I really got hooked onto rock and blues early in the Woodstock era – in 1971 (my first year at college). Radio stations would play these amazing new sounds that captivated me entirely. This was stuff the like of which had never been heard before. I would spend all my free time (which was a lot) either glued to the radio, listening to VOA, BBC, Radio Kuwait, Radio Deutsche Welle, and such, or at the USIS or British Council libraries, (no computers or internet in those days!) devouring Records and Recording, Music and Musicians, Downbeat, Rolling Stone and any other music magazine I could lay my hands on. However, it wasn’t till 1976, my first year at work (at a princely wage of 800 rupees a month), that I could think of starting a collection of music to go with the small Philips stereo system that my sister had let me have.


Madras had an amazing market in those days – Moore Market, near Madras Central station – a huge building that had a variety of shops in it, and a couple of parallel lanes behind it that were lined with shops selling used things.

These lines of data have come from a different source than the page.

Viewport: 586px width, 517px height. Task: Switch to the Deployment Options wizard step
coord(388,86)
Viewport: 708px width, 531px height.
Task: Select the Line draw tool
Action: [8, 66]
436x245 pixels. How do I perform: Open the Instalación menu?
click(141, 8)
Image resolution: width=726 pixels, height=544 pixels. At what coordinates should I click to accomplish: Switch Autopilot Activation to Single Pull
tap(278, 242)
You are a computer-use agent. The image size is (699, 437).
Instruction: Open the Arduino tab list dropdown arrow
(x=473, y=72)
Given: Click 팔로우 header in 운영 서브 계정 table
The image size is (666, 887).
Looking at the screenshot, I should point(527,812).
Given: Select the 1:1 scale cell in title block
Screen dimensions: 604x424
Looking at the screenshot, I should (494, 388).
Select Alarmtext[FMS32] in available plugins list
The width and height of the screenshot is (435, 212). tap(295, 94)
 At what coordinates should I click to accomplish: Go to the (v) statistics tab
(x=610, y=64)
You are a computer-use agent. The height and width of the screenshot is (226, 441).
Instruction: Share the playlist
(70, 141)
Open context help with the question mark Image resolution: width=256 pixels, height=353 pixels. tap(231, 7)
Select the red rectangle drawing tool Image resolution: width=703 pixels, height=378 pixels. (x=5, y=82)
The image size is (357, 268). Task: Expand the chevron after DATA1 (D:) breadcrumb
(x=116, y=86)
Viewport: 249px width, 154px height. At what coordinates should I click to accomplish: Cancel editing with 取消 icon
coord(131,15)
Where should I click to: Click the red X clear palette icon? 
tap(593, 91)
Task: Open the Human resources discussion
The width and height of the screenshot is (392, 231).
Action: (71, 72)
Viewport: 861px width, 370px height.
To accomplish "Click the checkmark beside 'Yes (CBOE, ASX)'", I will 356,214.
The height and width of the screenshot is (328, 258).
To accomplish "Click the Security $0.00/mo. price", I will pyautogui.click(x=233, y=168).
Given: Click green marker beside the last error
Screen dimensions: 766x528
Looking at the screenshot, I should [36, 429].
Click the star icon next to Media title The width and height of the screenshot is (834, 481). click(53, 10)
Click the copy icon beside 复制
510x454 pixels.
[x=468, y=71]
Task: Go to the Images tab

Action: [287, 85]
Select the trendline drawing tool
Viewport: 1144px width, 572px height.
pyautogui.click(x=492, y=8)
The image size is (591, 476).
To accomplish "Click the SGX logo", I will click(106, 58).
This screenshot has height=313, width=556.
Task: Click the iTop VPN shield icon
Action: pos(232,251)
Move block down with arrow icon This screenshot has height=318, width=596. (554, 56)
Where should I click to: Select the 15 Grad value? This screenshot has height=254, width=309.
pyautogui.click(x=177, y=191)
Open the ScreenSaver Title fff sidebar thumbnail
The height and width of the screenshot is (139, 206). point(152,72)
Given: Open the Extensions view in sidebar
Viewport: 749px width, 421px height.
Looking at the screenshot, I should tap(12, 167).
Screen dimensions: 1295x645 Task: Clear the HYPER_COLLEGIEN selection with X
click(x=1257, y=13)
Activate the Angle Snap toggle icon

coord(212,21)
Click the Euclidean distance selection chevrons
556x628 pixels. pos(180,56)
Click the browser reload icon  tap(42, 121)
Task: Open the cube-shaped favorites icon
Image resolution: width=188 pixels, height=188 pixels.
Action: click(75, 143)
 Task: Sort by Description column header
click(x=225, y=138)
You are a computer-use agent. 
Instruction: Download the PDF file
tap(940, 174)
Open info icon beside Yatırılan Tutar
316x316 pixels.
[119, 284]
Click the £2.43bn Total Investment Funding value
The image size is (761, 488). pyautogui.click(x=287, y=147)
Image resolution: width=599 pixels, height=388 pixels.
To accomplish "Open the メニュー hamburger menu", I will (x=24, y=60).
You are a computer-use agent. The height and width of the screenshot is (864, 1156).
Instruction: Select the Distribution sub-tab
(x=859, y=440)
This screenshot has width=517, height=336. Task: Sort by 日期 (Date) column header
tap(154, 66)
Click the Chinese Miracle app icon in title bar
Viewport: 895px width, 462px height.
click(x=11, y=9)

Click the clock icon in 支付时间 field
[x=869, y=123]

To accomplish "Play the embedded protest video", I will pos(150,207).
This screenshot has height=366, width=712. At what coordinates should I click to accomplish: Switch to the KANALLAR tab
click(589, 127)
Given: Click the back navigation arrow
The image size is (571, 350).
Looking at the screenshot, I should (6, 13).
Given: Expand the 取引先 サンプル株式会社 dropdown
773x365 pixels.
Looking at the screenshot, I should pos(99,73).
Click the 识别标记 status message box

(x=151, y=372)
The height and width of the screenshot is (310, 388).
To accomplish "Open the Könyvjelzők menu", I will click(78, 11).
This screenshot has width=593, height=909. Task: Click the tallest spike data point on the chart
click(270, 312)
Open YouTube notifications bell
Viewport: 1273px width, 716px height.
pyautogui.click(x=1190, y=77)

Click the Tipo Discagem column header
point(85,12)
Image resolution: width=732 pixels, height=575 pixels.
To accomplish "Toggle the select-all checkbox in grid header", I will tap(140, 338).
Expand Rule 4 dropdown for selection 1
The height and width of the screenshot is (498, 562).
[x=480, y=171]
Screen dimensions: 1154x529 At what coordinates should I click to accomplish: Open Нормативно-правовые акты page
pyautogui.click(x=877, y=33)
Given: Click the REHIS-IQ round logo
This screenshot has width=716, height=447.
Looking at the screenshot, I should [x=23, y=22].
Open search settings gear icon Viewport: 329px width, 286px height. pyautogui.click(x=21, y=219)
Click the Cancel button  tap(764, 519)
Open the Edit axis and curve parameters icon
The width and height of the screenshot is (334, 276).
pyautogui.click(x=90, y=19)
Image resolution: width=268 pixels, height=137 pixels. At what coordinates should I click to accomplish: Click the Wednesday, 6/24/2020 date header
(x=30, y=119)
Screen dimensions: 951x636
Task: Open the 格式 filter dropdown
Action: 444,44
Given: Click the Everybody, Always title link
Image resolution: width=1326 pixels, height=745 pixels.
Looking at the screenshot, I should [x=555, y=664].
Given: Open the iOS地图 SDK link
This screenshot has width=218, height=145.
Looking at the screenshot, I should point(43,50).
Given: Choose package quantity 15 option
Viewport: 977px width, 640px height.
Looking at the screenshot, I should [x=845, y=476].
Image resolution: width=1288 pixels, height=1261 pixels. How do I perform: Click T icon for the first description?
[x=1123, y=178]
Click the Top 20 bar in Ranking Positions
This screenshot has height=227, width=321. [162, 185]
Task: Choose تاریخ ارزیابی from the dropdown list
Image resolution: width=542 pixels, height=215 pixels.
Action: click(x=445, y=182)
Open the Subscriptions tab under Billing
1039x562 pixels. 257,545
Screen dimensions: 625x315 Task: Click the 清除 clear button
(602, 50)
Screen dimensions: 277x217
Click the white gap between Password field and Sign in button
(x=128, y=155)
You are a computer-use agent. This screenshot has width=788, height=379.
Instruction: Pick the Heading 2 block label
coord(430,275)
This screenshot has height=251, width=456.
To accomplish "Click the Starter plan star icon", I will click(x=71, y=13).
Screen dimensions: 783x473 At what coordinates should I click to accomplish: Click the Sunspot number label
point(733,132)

One of these shops (I never really noticed whether it had a name) was a favourite haunt of mine, as it had second hand LPs of all genres of music. The guy who ran the shop (and I never knew his name either – to me he was The Record Guy) knew just a little about pop and rock, but he certainly did know where to get LPs from! He would pick up western music from families emigrating to Australia or the West; from newly-marrieds who’d returned from the West and whose spouses didn’t quite share their preferences in music; from indulgent parents who suddenly dumped their kids’ record collections, convinced that rock and blues were forms of music designed by SATAN (no less) to lead their lambs astray; from sailors who were in port (while their ships discharged and took on cargo) and needed money to paint the town red. I really haven’t a clue of how he heard of his sources. The results however were the gems that could often be found at his place.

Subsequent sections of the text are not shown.